◆ **The task**:
Starting with the line that contains "1567x784 pixels.", copy every line through the end of the listing, exactly and only those. No pictures should appear in the copy.

---------------

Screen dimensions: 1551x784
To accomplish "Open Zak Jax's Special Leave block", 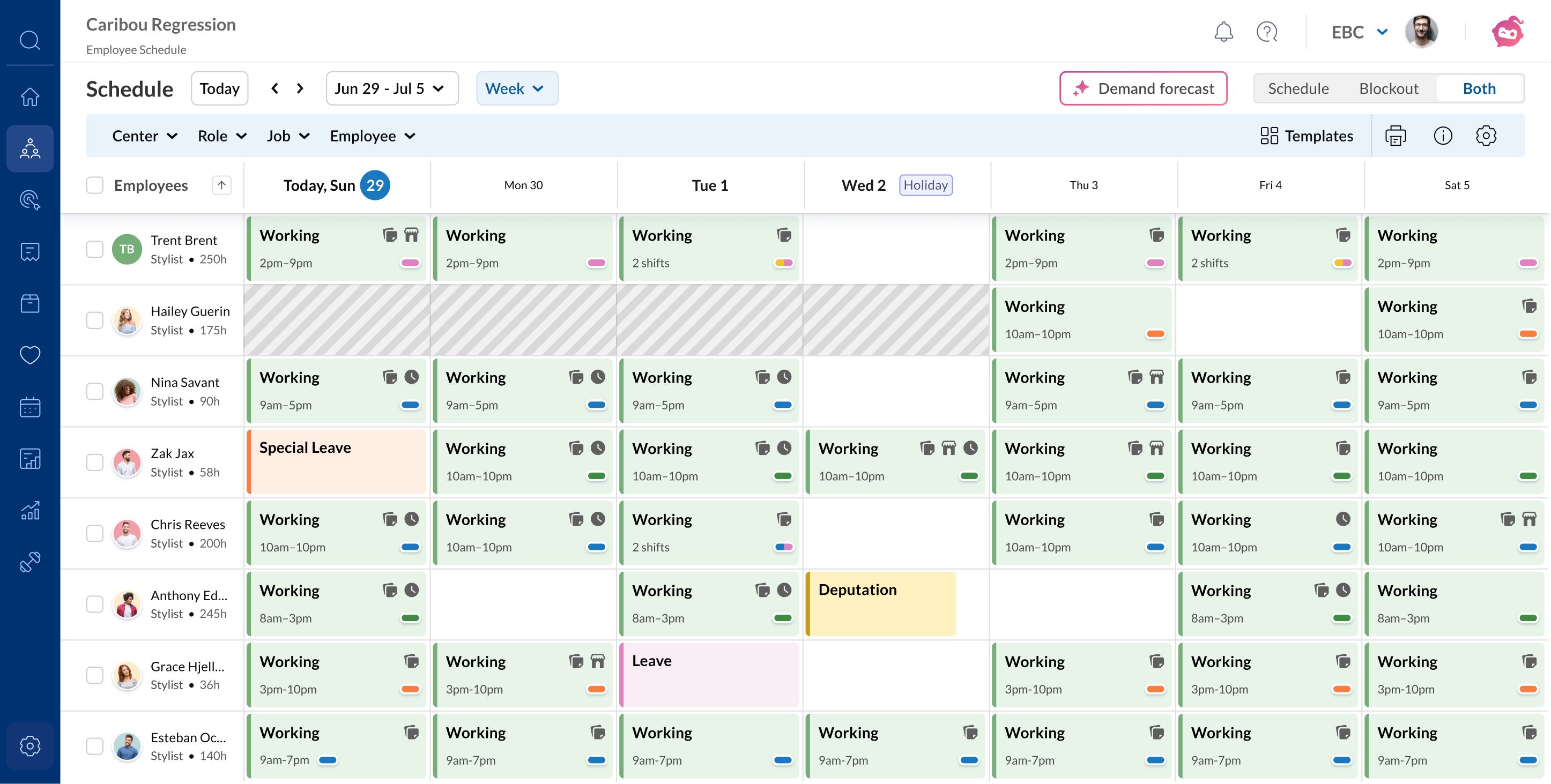I will (x=337, y=462).
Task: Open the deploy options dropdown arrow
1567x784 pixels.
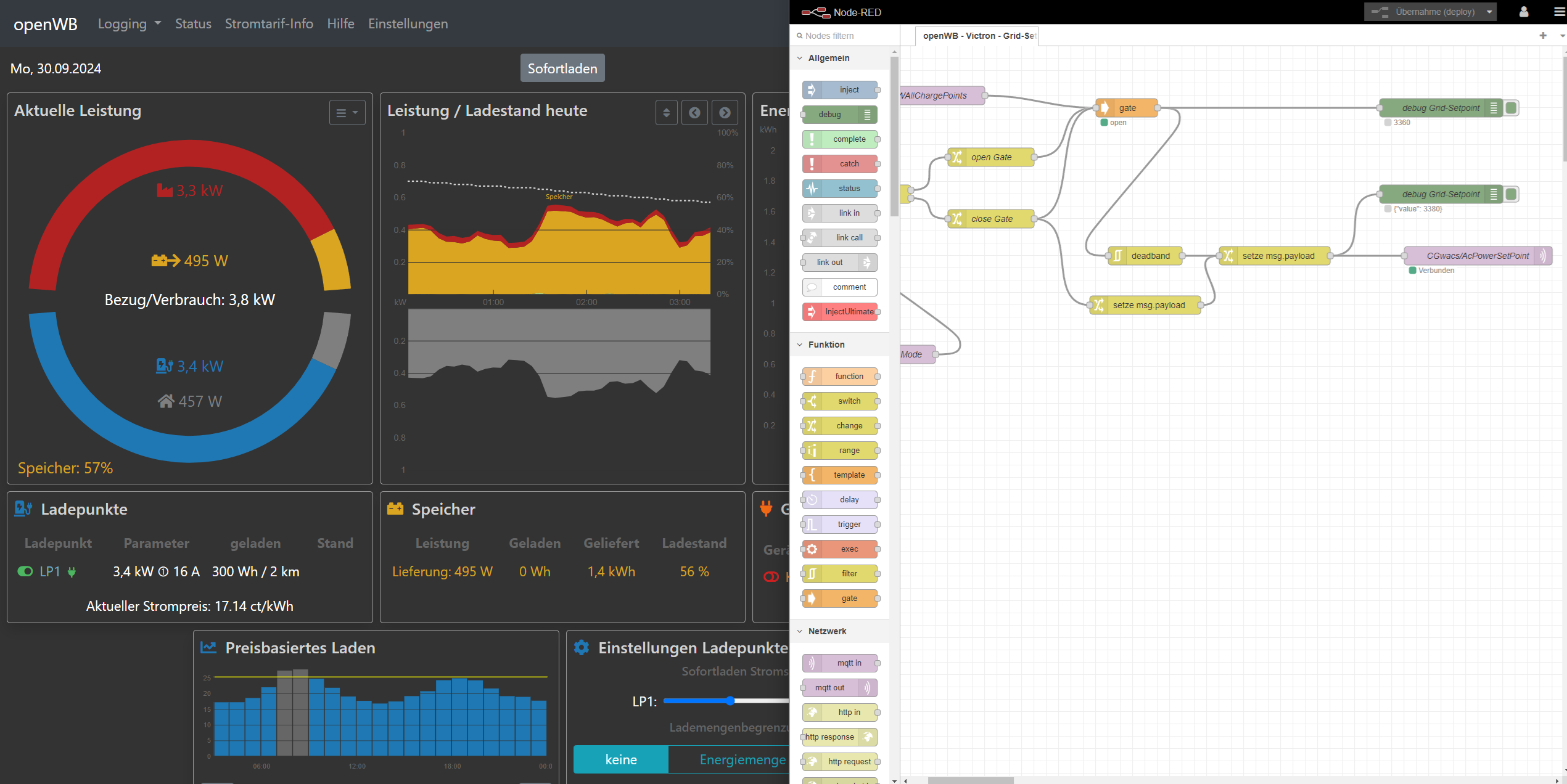Action: click(1489, 12)
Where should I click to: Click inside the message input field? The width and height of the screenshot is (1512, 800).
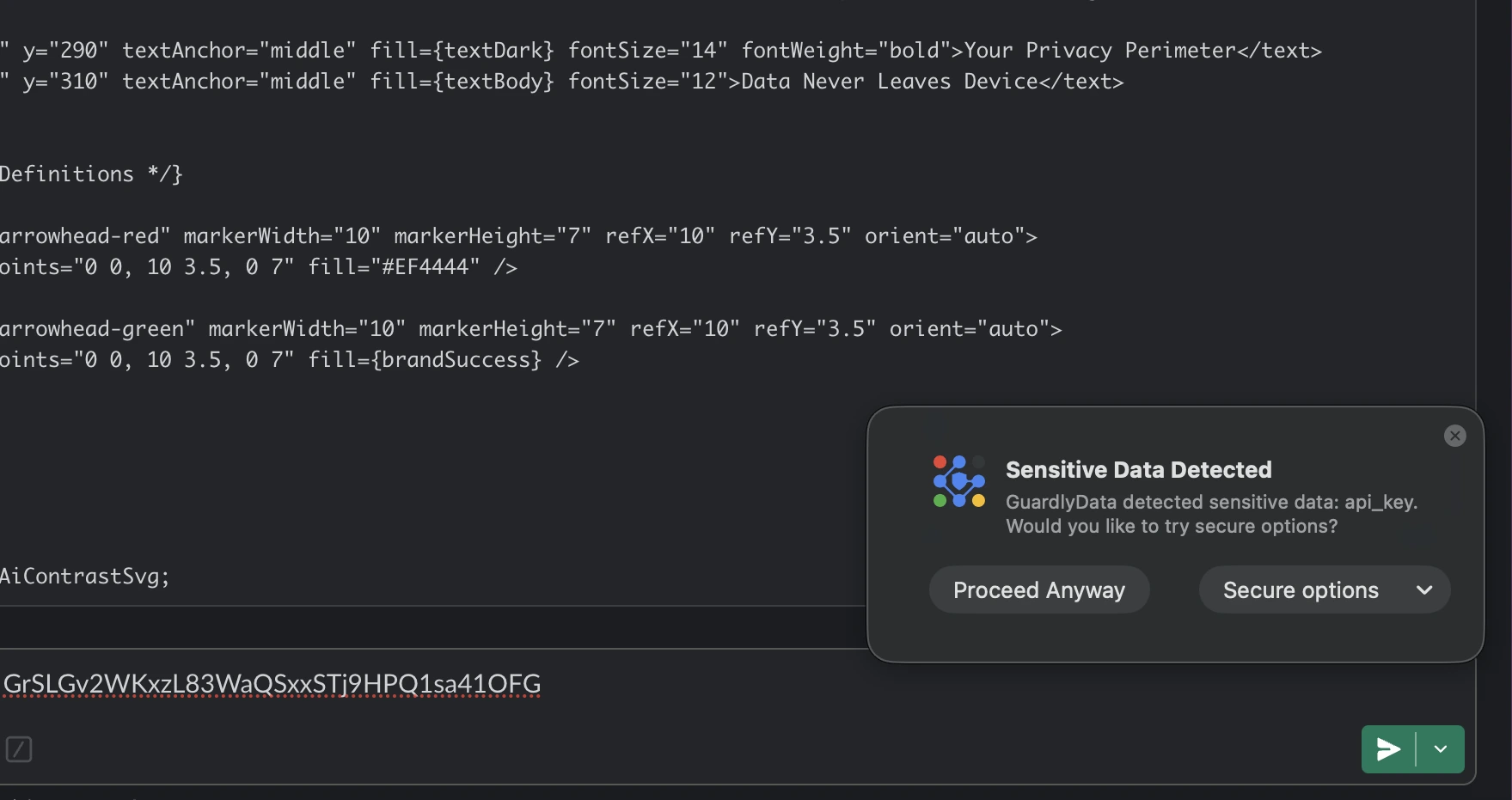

---------------

◆ **Written answer**:
1567x784 pixels.
Action: click(1489, 12)
Where should I click to: Click inside the message input field? The width and height of the screenshot is (1512, 800).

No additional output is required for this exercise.